Tidyr
Changing data format
8. Gather columns
Summary

Instruction

We have data for the population of each country. It's divided into three groups: male, female, and total. We have this for each year from 2008 to 2017.

To check the population by year (e.g., for 2008), we need to look at the 2008 column. This data structure is known as wide format. It means that one or more variables (in this case, the year) are in columns rather than rows. Such a format is convenient when calculating a difference in population between years, but it is not ideal. Basic logic in R and tidyverse states that:

  • every column is a variable,
  • every row is an observation, and
  • every cell is a value.

Here, a variable (the year) is not stored as a column. To fix this, we use the gather() function. This function takes data from several or many columns and turns it into key-data pairs of just two columns. In other words, it makes data long instead of wide. Here is how it looks:

amount <- gather(
  population, `2008`:`2017`,
  key = "year", value = "amount")

This will gather the columns from 2008 to 2017 and put that data (e.g., 2008, 2009, 2010, ..., 2017) into the new year variable. The values associated with each year and country go into the amount column.
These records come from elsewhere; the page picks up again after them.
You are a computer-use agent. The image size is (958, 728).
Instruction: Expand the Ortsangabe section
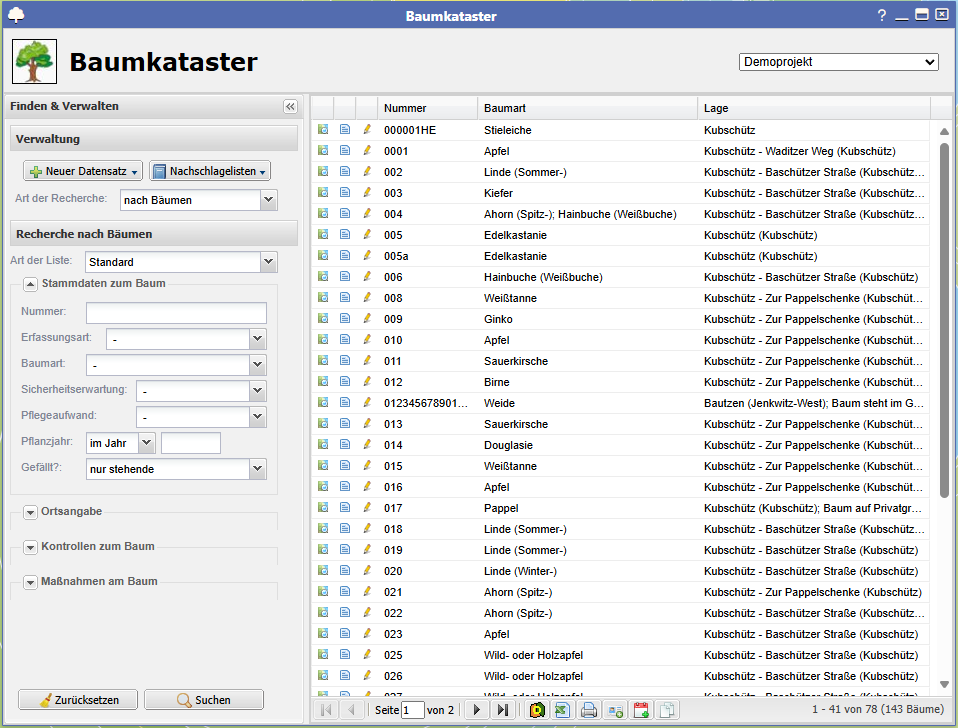click(x=30, y=513)
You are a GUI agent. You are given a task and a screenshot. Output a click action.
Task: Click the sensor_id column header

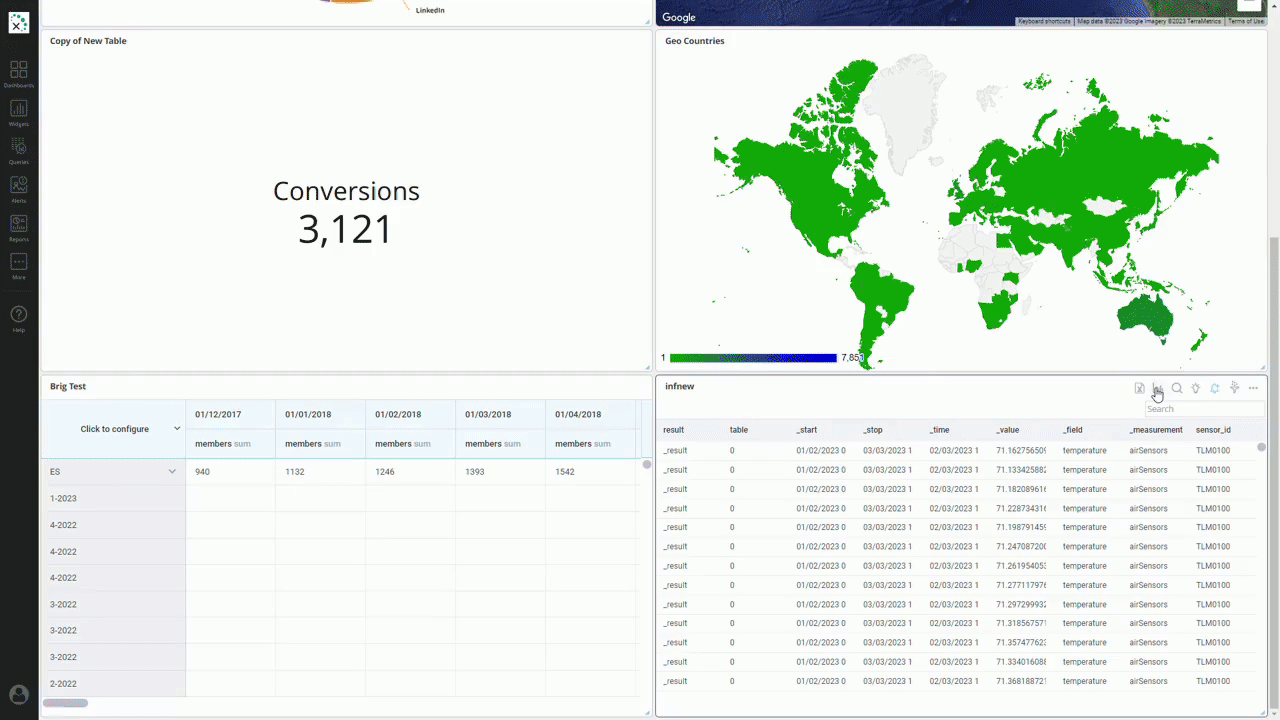pyautogui.click(x=1212, y=430)
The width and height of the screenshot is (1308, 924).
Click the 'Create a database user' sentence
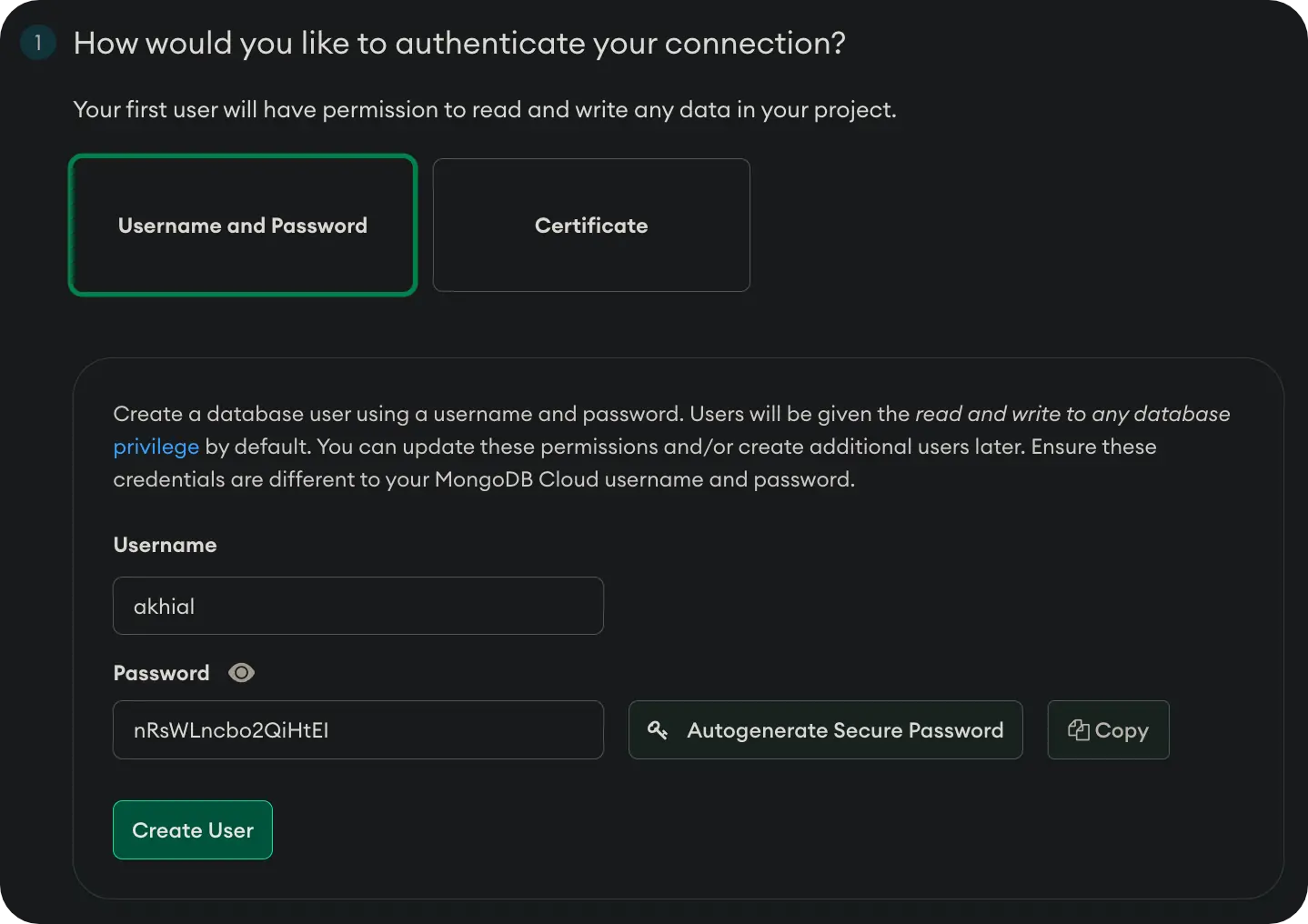[x=400, y=414]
Inside the gather() function, we have the arguments for the dataset name (population), the range of columns to gather (2008 to 2017), the key argument (which holds the new year column name), and the value argument (which holds the name of the new column that will receive all the values – amount).

Exercise

We have very similar data about unemployment figures in the unemployment table. This table is also in wide format. Let's fix it.
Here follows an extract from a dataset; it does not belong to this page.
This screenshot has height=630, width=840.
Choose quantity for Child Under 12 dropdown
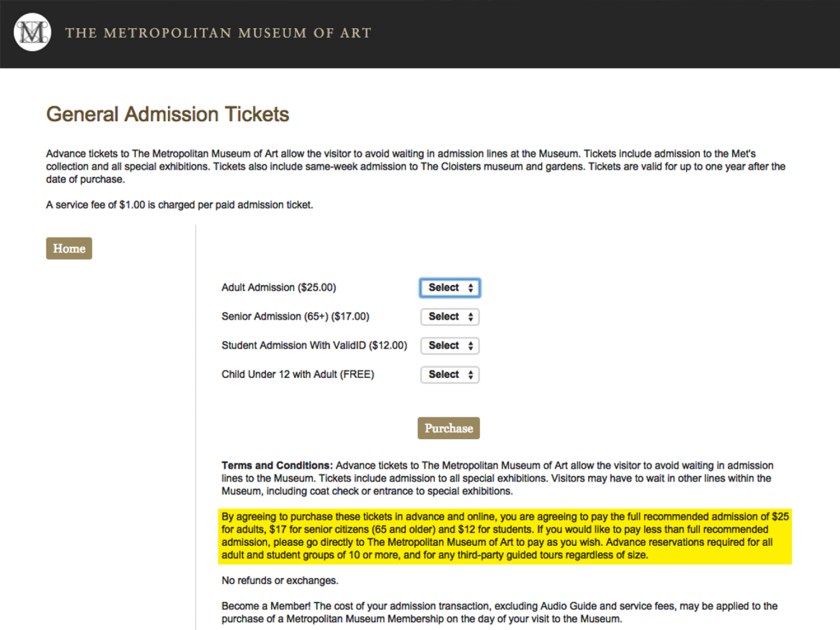(x=449, y=375)
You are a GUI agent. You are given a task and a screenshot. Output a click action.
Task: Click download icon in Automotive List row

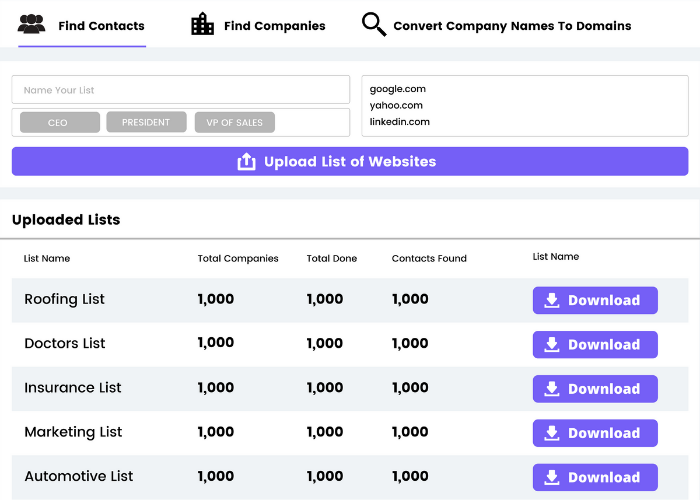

Use the gather() function to change the format of the data. Use the year columns (2008 to 2017) for gathering. Set year as the key and rate_u (the rate of unemployment) as the value. Assign the result to the unemployment2 variable.

Note: Don't forget to use quotes with the arguments!

Stuck? Here's a hint!

Type:

unemployment2 <- gather(
  unemployment, `2008`:`2017`,
  key = "year", value = "rate_u")